» Work to complete:
In the records that follow, find each line with the word "height" and copy it.
----
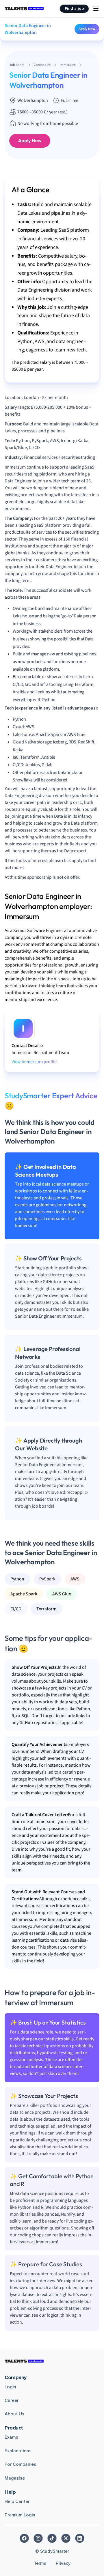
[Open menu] (95, 8)
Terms (40, 2563)
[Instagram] (38, 2538)
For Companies (20, 2464)
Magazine (15, 2478)
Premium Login (20, 2515)
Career (11, 2400)
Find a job (74, 8)
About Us (14, 2414)
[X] (65, 2538)
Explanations (18, 2451)
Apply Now (87, 28)
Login (10, 2387)
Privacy (63, 2563)
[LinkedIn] (79, 2538)
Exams (11, 2437)
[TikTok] (52, 2538)
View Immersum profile (34, 1062)
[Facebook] (24, 2538)
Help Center (17, 2501)
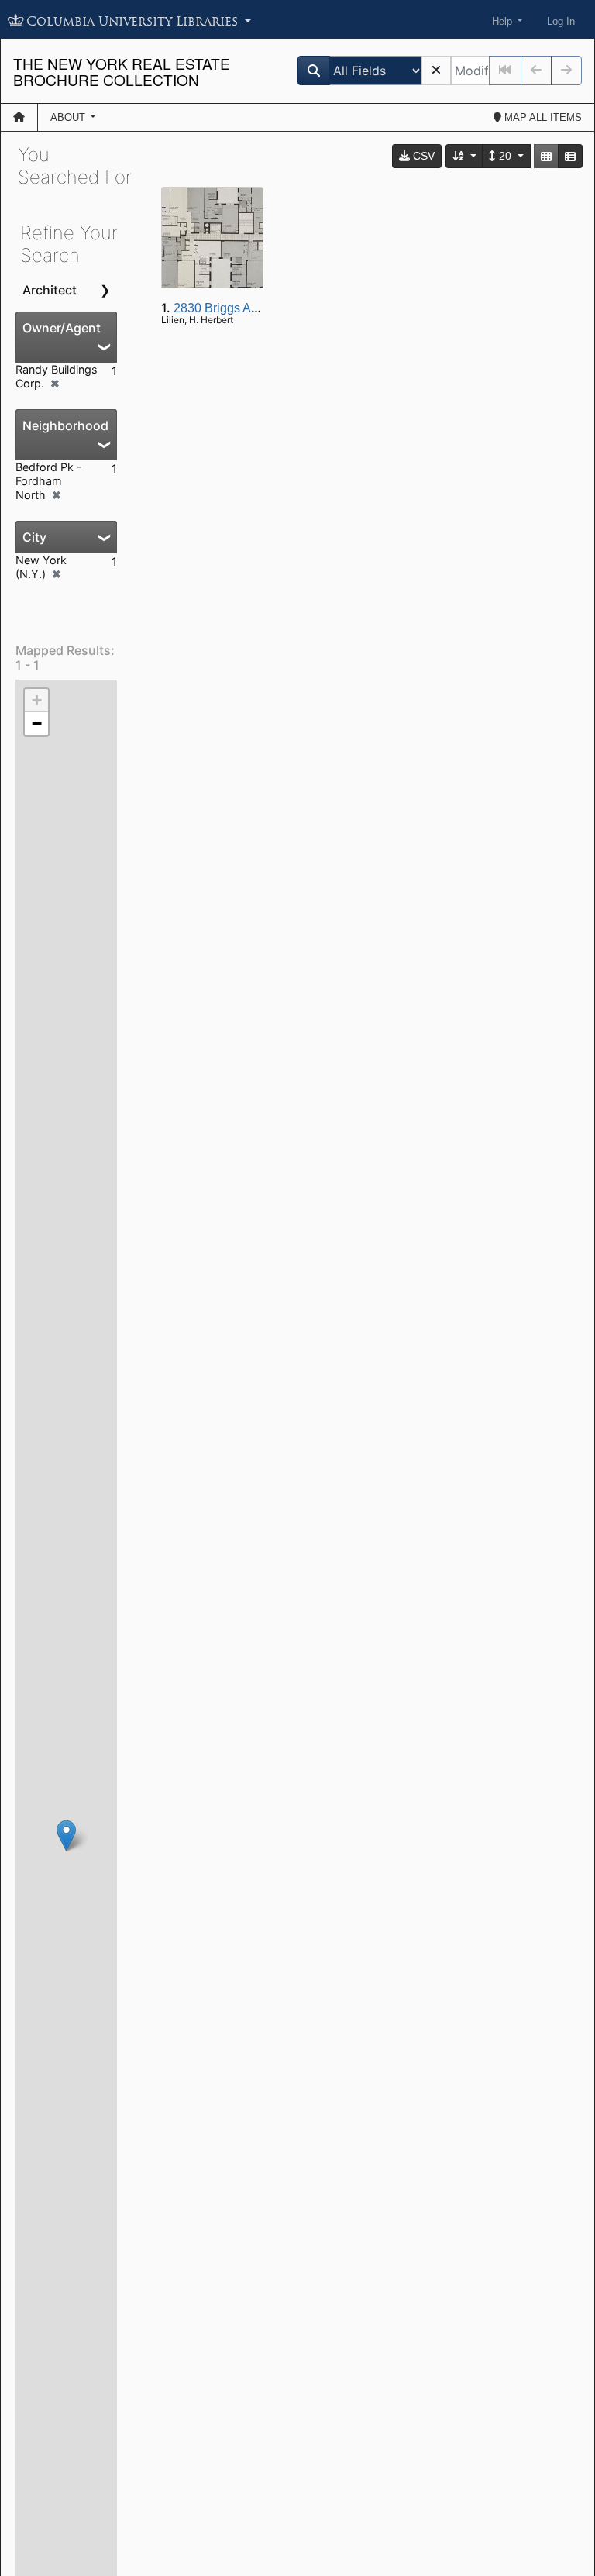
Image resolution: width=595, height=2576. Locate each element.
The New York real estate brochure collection (121, 71)
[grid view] (546, 156)
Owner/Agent (61, 328)
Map (541, 117)
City (34, 537)
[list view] (570, 156)
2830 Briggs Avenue (229, 308)
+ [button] (37, 700)
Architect (49, 290)
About (69, 117)
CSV (422, 156)
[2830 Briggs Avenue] (66, 1835)
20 (505, 156)
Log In (561, 21)
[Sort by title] (464, 156)
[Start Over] (436, 70)
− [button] (37, 723)
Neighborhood (65, 425)
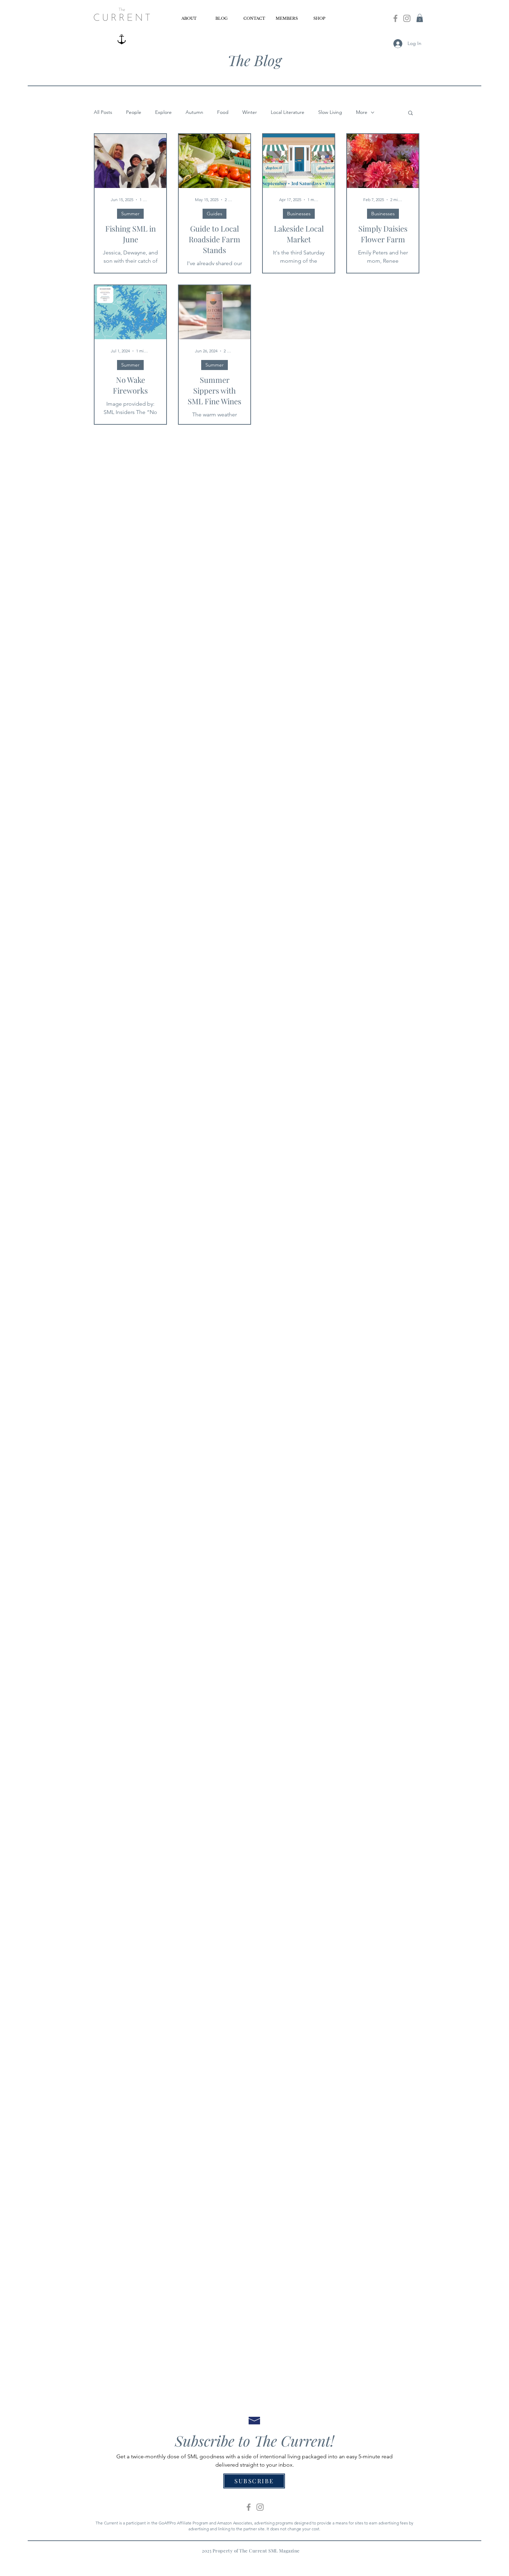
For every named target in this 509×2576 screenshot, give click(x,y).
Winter (249, 112)
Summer (130, 213)
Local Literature (287, 112)
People (133, 112)
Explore (163, 112)
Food (223, 112)
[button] (419, 18)
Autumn (194, 112)
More (361, 112)
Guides (214, 213)
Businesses (299, 213)
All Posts (103, 112)
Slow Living (330, 112)
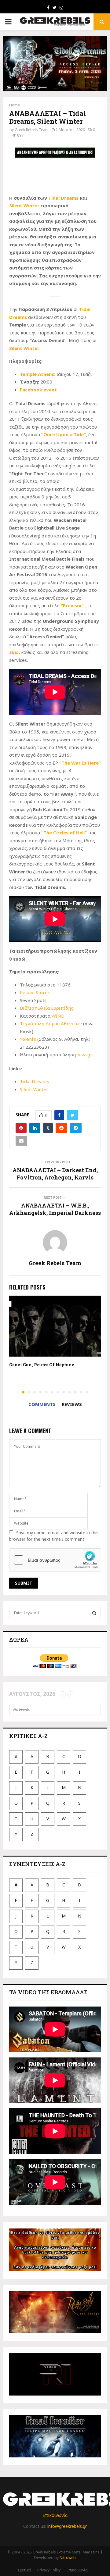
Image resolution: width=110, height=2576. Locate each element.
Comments (42, 1404)
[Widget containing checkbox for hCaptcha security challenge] (55, 1560)
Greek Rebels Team (32, 129)
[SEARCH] (94, 1613)
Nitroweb (68, 2557)
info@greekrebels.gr (67, 2526)
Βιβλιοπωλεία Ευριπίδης (46, 1008)
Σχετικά (24, 2570)
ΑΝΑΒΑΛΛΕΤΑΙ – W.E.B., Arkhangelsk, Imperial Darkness (55, 1209)
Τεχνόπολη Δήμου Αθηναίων (51, 1023)
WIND (58, 1016)
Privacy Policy (49, 2570)
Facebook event (38, 390)
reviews (72, 1404)
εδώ (14, 652)
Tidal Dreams (63, 198)
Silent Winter (24, 205)
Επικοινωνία (55, 2515)
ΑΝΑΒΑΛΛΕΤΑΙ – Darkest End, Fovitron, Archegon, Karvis (55, 1173)
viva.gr (85, 1054)
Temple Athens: (37, 374)
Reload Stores (35, 992)
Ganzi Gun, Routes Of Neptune (41, 1365)
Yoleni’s (28, 1039)
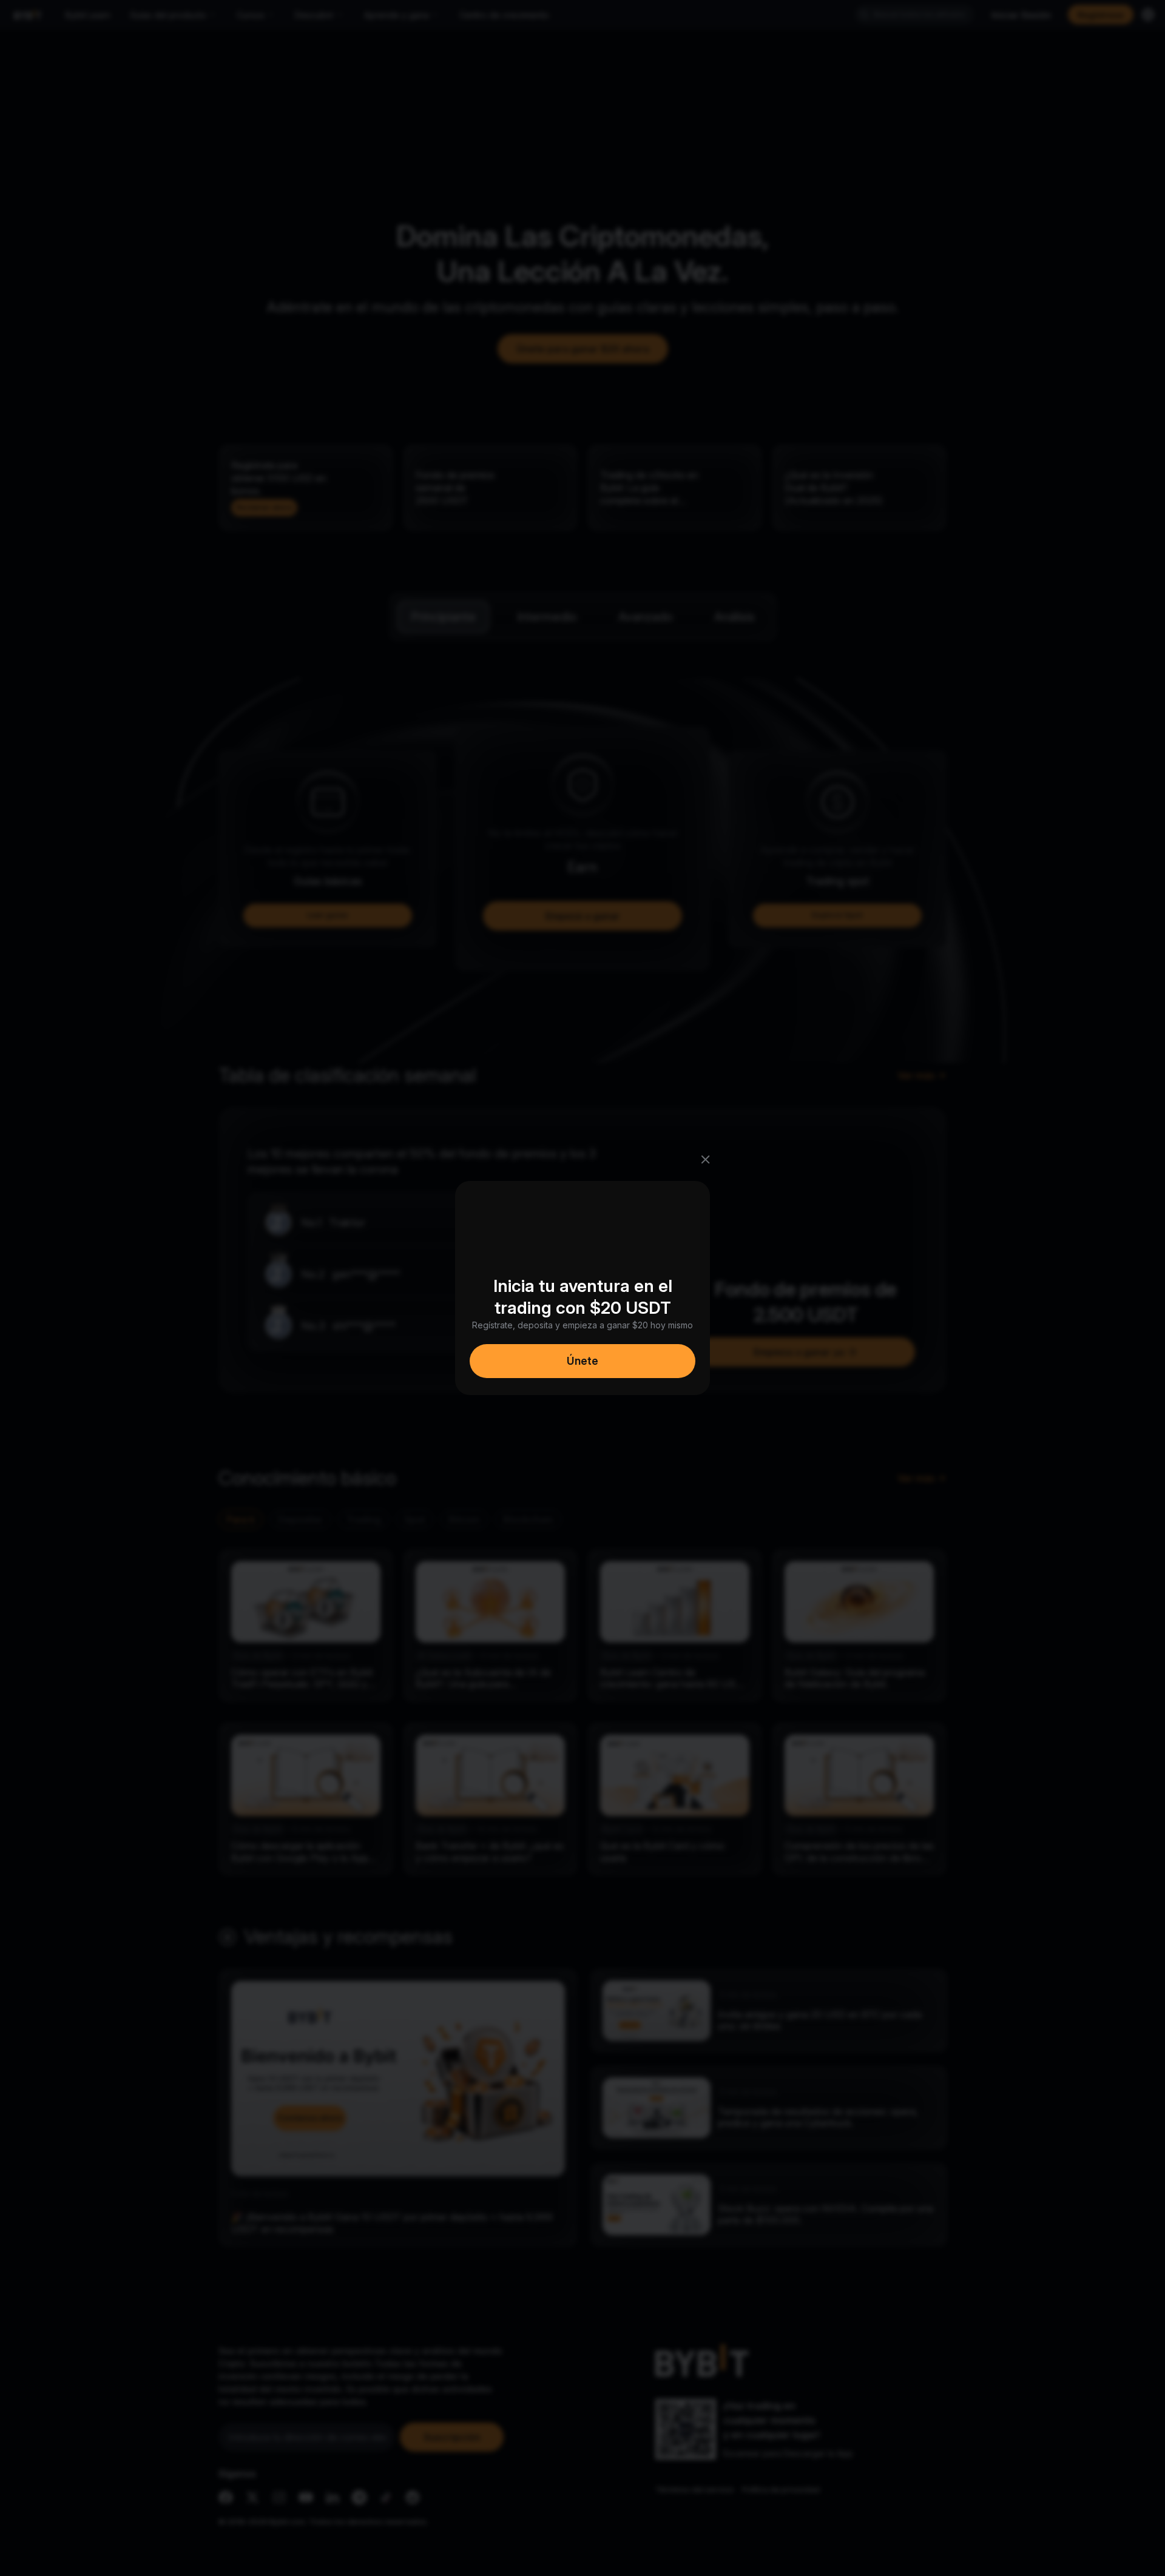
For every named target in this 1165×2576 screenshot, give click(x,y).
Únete (582, 1360)
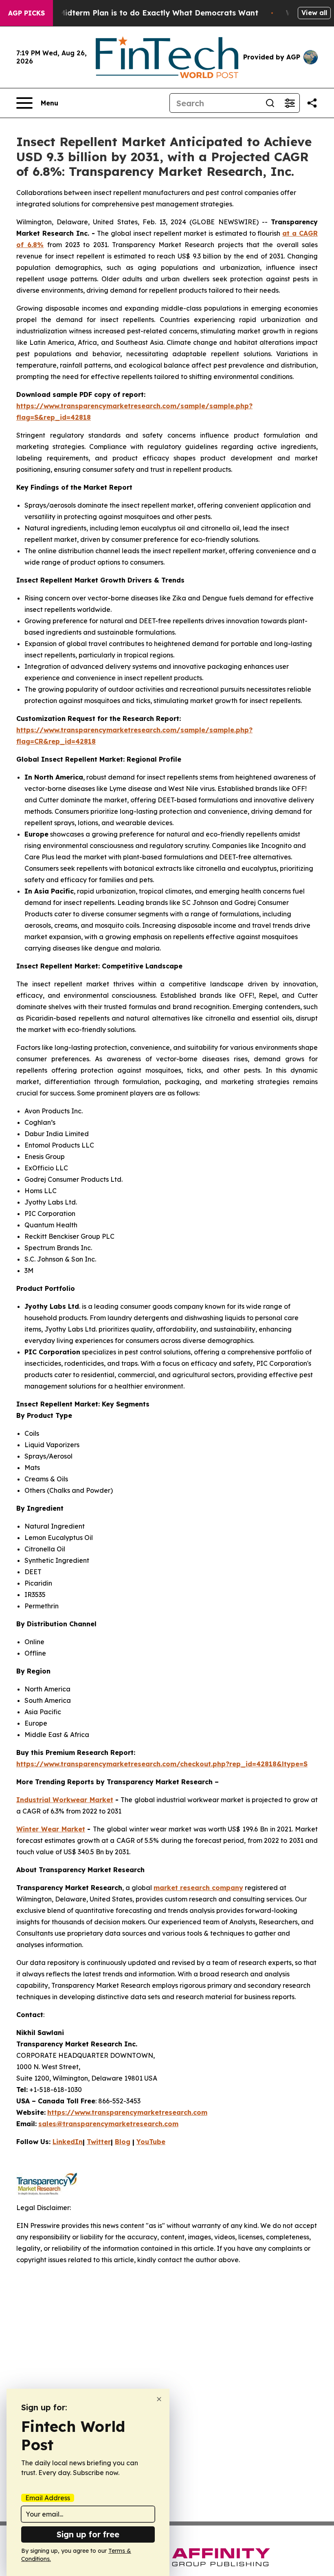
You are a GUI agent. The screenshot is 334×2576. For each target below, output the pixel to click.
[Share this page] (312, 103)
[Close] (159, 2399)
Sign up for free (88, 2534)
----
» Completed task:
Image resolution: width=595, height=2576. Locate each element.
Image resolution: width=110, height=2576. Locate each element.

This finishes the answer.